Two women worked in a field. One was very diligent. The other took frequent breaks and was considered a bad laborer.
The diligent woman was praised by everyone. She gained a reputation with the farm owners and in the markets. But the other woman had only a few unhealthy friends. By her hard work, the diligent woman raised her standard of living. She moved into a bigger house in a quiet suburb and bought many fine things to enjoy. She bought a 55″ television and she would fall asleep in front of it every evening after a hearty and nutritious dinner.
The diligent woman developed new ways to increase her production, and her eyes stayed fixed on the work of her hands. The other woman was easily distracted by the birds and the clouds which took the shapes of elephants and sailboats. She had to stand up frequently and stretch her sore back, and she would stand stretching and watch as a cyclist rode by. She would always interrupt her work if music could be heard, either from the nearby school, or church or even a whistler out on a walk. One day, a traveler passed by. He had returned from a poor land and told stories about how thin the children were there. “Here,” she said, “here’s a hundred dollars. Buy the children some food next time you go there.” “Idiot,” shouted the other woman from across the field, not raising her eyes. “You’ll never see that money again. And neither will any hungry children!”
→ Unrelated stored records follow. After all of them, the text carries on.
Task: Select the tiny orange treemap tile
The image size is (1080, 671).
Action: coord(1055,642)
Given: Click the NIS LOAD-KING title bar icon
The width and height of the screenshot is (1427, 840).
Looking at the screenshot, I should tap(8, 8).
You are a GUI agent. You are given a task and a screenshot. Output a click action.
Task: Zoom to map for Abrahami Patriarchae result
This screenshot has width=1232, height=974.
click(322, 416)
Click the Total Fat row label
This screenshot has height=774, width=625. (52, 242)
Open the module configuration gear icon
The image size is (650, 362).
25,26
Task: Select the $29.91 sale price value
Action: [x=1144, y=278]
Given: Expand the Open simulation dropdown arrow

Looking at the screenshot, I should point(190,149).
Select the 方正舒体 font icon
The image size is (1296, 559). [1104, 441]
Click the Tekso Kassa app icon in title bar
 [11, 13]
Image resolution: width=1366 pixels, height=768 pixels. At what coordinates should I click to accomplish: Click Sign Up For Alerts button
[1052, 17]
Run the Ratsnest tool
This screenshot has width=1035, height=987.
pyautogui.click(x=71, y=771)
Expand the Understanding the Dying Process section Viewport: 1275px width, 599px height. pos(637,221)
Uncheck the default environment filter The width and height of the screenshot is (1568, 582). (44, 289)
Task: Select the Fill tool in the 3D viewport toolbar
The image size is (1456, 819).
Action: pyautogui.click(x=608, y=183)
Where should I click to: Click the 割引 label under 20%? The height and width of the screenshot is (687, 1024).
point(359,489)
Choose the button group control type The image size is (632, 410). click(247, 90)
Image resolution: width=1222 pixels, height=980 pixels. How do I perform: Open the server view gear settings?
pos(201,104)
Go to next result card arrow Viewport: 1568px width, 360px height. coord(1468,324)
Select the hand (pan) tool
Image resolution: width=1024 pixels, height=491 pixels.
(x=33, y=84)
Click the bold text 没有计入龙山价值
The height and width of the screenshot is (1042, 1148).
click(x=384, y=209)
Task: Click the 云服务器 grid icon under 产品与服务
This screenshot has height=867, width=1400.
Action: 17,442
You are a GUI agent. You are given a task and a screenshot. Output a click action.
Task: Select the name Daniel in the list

There were times in the day when the diligent woman was alone in the field. She was already there working when the other woman arrived, and she stayed after quitting time, into the dark almost every day. She had developed a frame of lights that strapped to her forehead and shoulders, and it was as bright as daylight beneath her lamps. She only stopped to reload an energy drink into a backpack with a tube that she gripped in her teeth. She drove to work in a black vehicle and she wore a stylish black exercise outfit made of advanced material, with pink stripes down the side of the legs.
The distracted woman wore the same cotton slacks and apron every day, and a floppy straw hat with a ribbon around it. Twice a day she would fold out a three-legged stool and she would eat carrots and celery and watch the migration of the birds. When Daylight Saving Time was in effect, the diligent woman scoffed at her because she left while there was still three hours of sunlight left, but she replied that she just wanted a cup of tea or perhaps something stronger. She was thin, even without going to the Pilates class that the other woman attended.
One day in the field, she glanced up at the angle of the sun and saw it was time for a break. She opened her little food satchel and started fixing some saltines and cheese whiz. “There’s supposed to be a big storm coming through,” she said to the other woman, loud enough to be heard across the field. The diligent woman bustled more fervently as if to silently retort that the distracted woman had better worry about the financial storm that was going to overtake her soon. In the mid-afternoon, the distracted woman had another break and turned her face into the cool wind, and she ate her saltines and drank grape juice from a box. She saw clouds building in the northwest and instead of returning to work after her break, she sat and watched. The clouds came closer and were a foreboding gray-blue color. She noticed the birds had stopped singing, and wind was changing. She picked up her stool and skipped away toward her bicycle, and she shouted to the other woman, “We’d better get inside. A storm’s coming!” But the diligent woman never raised her eyes. “Well, now,” she thought, “I can work in a cool shade for a change. It’s not a storm, just a more pleasant work environment. Thank heaven for the clouds.”
When the rain started, the diligent woman said to herself, “The cool rain! Let it come. It will pass through as it always does; but I will certainly not let it interfere with my goals.” The storm grew stronger and she determined to ignore it. And at last a tornado came and carried her away, and she never raised her eyes from her work. She continued looking at the fields and the work of her hands, even as the field turned and receded from her view, and the storm lifted her into the sky.
And the distracted woman trembled in the dry storm shelter, and pitied the diligent woman, sitting in safety among the other distracted folk who had seen the storm coming.